RECORDS FOR THE EXERCISE section start

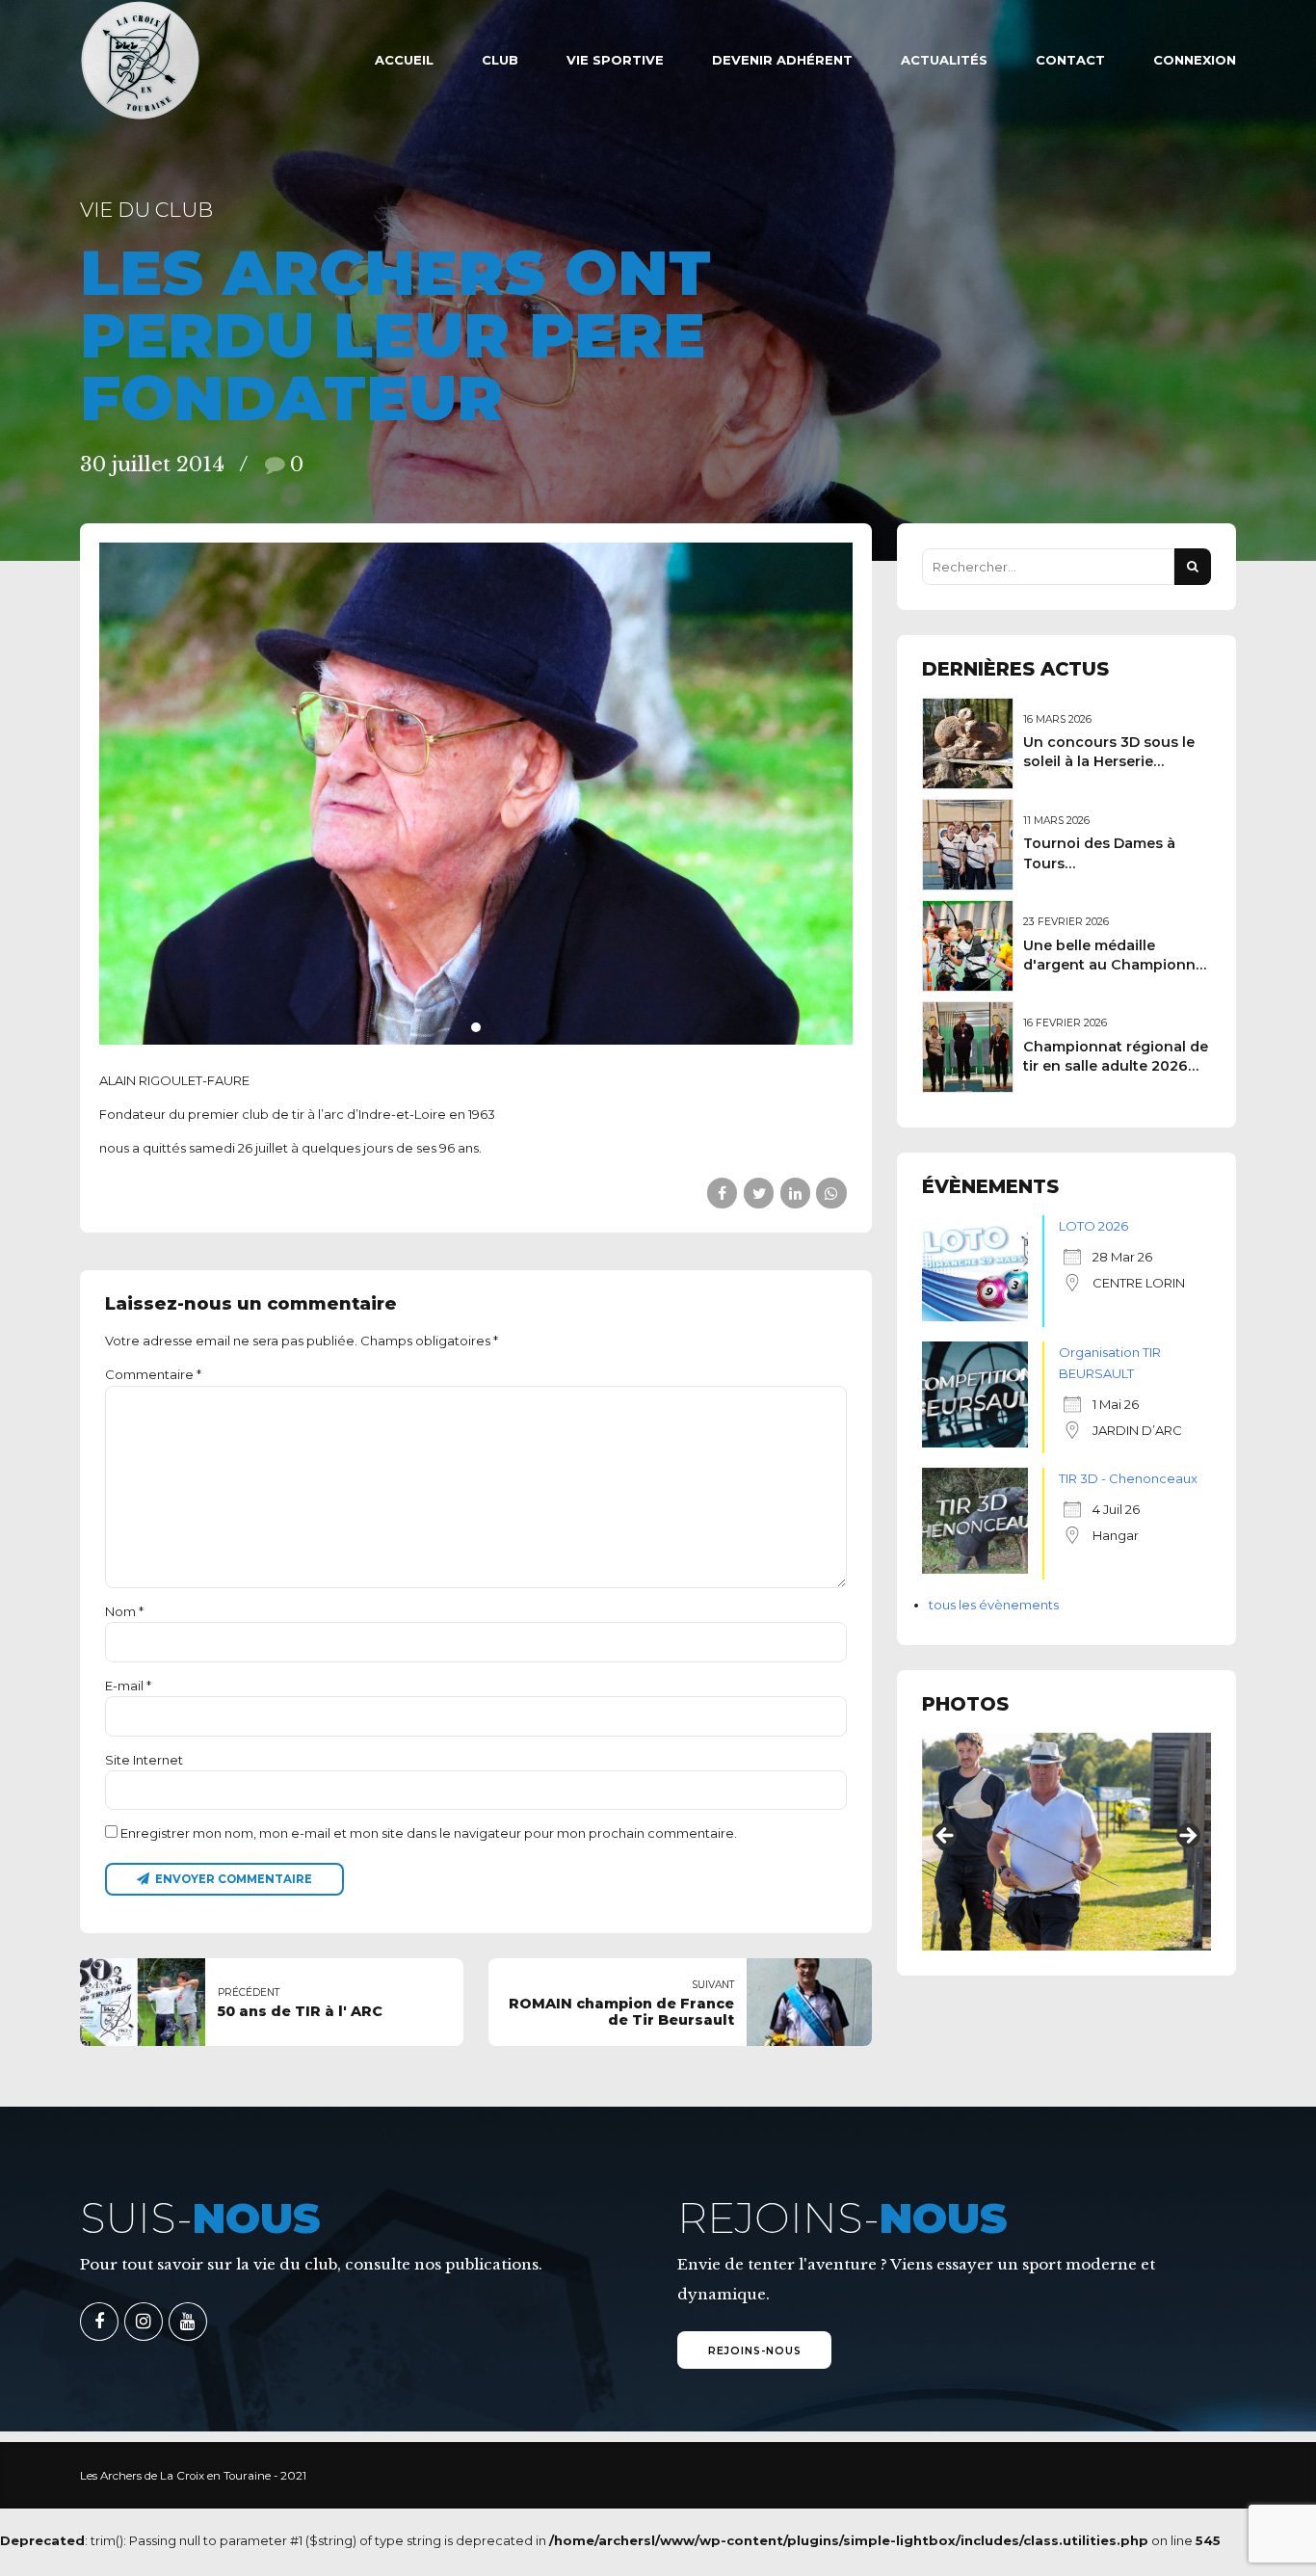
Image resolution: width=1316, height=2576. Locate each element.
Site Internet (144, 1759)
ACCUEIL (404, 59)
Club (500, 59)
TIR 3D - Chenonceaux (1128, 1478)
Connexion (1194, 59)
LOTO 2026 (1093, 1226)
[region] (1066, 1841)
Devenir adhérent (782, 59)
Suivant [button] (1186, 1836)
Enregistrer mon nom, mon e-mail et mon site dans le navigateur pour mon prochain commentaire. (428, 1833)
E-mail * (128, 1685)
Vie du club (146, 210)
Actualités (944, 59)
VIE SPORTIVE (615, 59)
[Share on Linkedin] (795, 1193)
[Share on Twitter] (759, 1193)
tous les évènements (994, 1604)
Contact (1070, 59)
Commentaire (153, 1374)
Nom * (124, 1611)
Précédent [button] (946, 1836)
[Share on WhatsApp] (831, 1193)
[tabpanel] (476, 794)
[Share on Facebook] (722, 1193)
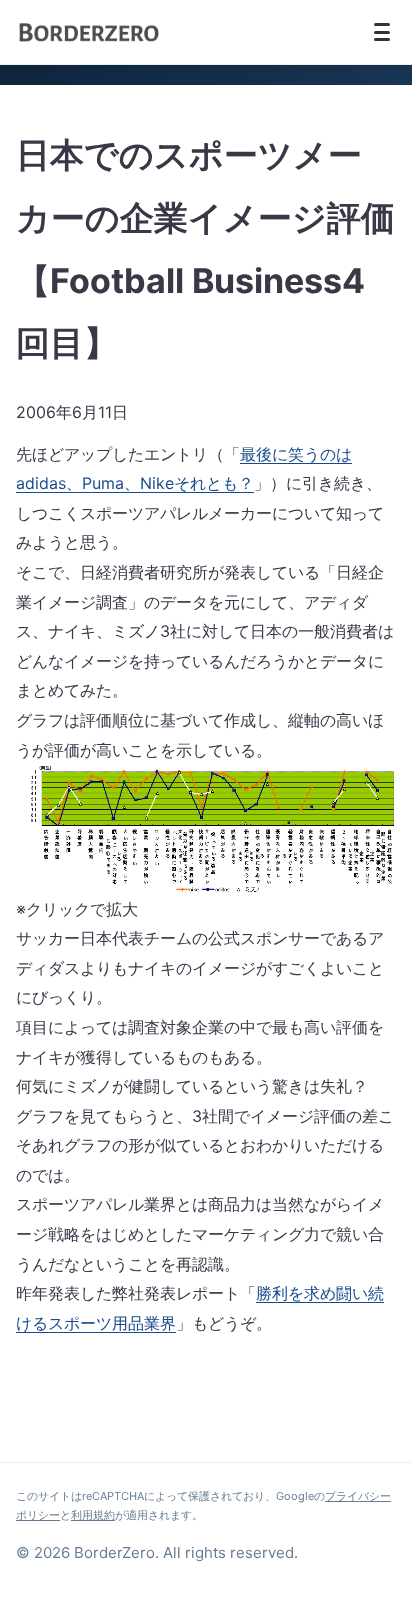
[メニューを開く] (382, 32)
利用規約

RECORDS FOR THE EXERCISE section end

TASK GOAL
Only the lines from the one containing "[region] (1066, 1841)" through the last line of the entries should be transcribed, exactly and with no pictures.

RESPONSE TO THIS EXERCISE
[region] (1066, 1841)
Devenir adhérent (782, 59)
Suivant [button] (1186, 1836)
Enregistrer mon nom, mon e-mail et mon site dans le navigateur pour mon prochain commentaire. (428, 1833)
E-mail * (128, 1685)
Vie du club (146, 210)
Actualités (944, 59)
VIE SPORTIVE (615, 59)
[Share on Linkedin] (795, 1193)
[Share on Twitter] (759, 1193)
tous les évènements (994, 1604)
Contact (1070, 59)
Commentaire (153, 1374)
Nom * (124, 1611)
Précédent [button] (946, 1836)
[Share on WhatsApp] (831, 1193)
[tabpanel] (476, 794)
[Share on Facebook] (722, 1193)
[メニューを開く] (382, 32)
利用規約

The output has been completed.